Patricia trie vs binary search.

[markspace]

For some reason I was thinking about sub-string searches today. I
looked up Patricia tries (a kind of radix tree) to see if they would
help. While interesting, the radix tree seems to have a lot of overhead
for large numbers of entries.

The radix tree uses a bucket at each level to hold all children (and
there could be quite a lot of children). Each child if present requires
a pointer (an object in Java) to hold it. For the example given, this
could be as much as one object per character in each string, plus the
bucket to hold it and its siblings. If the number strings is very
large, this could really result in an explosion of memory usage.

<http://en.wikipedia.org/wiki/Radix_tree>

So is there a better way for large data sets?

For the example give, it appears to be a kind of incremental search.
Those, first we find the "r" which is common to all the words in the
example.
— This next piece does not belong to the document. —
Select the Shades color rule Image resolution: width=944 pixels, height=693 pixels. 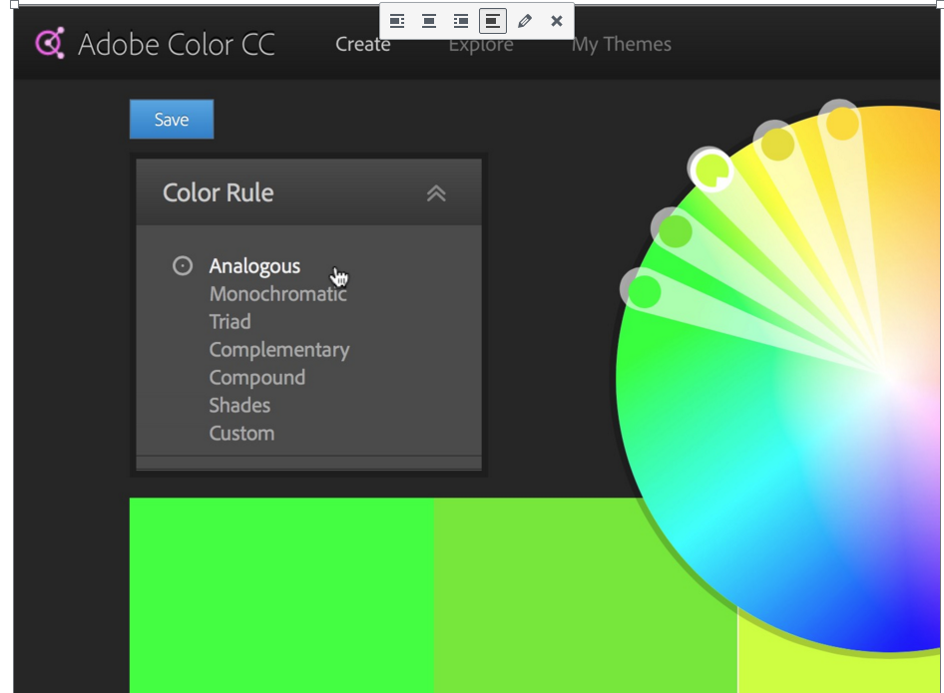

Then if we're looking for, say, "romane" we'd find that the
"om" is common to all words that match. Then we find that "an" matches
both "romane" and "romanus". Finally we find the "e" which tells us
"romane" exist in the tree.

So I implemented a simple "incremental binary search". Given a string,
the search tells you if there's any elements that begin with the
parameter string. It also remembers the previous match, so that the
next search picks up from that location. "ro" could be matched next
along with "rom". If the search ever returns a non-match condition, you
know you've hit the maximum extent. There are no further matches,
regardless how many additional characters you append.

This seems useful for "short-circuiting" long string matches, allowing
you to pick out dictionary matches without inuring average n^2 time.

My question is: does this really buy me anything? Or did I just
duplicate some other well known algorithms that works just as well or
better?

/*
* Copyright 2012 Brenden Towey. All rights reserved.
*/
package com.techdarwinia.trie;

import java.io.FileReader;
import java.io.Reader;
import java.util.ArrayList;
import java.util.Collections;
import java.util.Scanner;

/**
*
* @author Brenden Towey
*/
public class IncrementalStringSearch
{

private int low;
private int high;
private String[] array;

public IncrementalStringSearch( String[] array )
{
this.array = array;
high = array.length - 1;
}

public boolean find( String findString )
{
if( low > high ) return false;
for( ;; ) {
int index = ( low + high ) / 2;
String foundSub = array[index];
if( array[index].length() > findString.length() )
foundSub = array[index].substring( 0, findString.length() );
else
foundSub = array[index];
if( foundSub.equals( findString ) )
return true;
if( foundSub.compareTo( findString ) > 0 ) {
high = index - 1;
if( high < low ) return false;
} else {
low = index + 1;
if( low > high ) return false;
}
}
}

public static void main( String[] args ) throws Exception
{
ArrayList<String> passwords = new ArrayList<>();

Reader ins = new FileReader( "test/com/techdarwinia/trie/bpw.txt" );
Scanner scanner = new Scanner( ins );
scanner.useDelimiter( ",?\\s+" );
while( scanner.hasNext() ) {
passwords.add( scanner.next() );
}
ins.close();
Collections.sort( passwords );

String test = "passxword ";
for( int i = 0; i < test.length(); i++ ) {
IncrementalStringSearch inc = new IncrementalStringSearch(
passwords.toArray( new String[0] ) );
for( int j = i + 1; j <= test.length(); j++ ) {
String string = test.substring( i, j );
if( !inc.find( string ) ){
if( j > i+1 && passwords.contains( test.substring( i,
j-1 ) ) ) {
System.out.println( "Found: "+test.substring( i, j-1 ) );
}
break;
}
}
}
}
}

 

[glen herrmannsfeldt]

For some reason I was thinking about sub-string searches today. I
looked up Patricia tries (a kind of radix tree) to see if they would
help. While interesting, the radix tree seems to have a lot of overhead
for large numbers of entries.

I am not so sure which substring problem you are interested in,
but you might look at the Aho-Korasick algorithm.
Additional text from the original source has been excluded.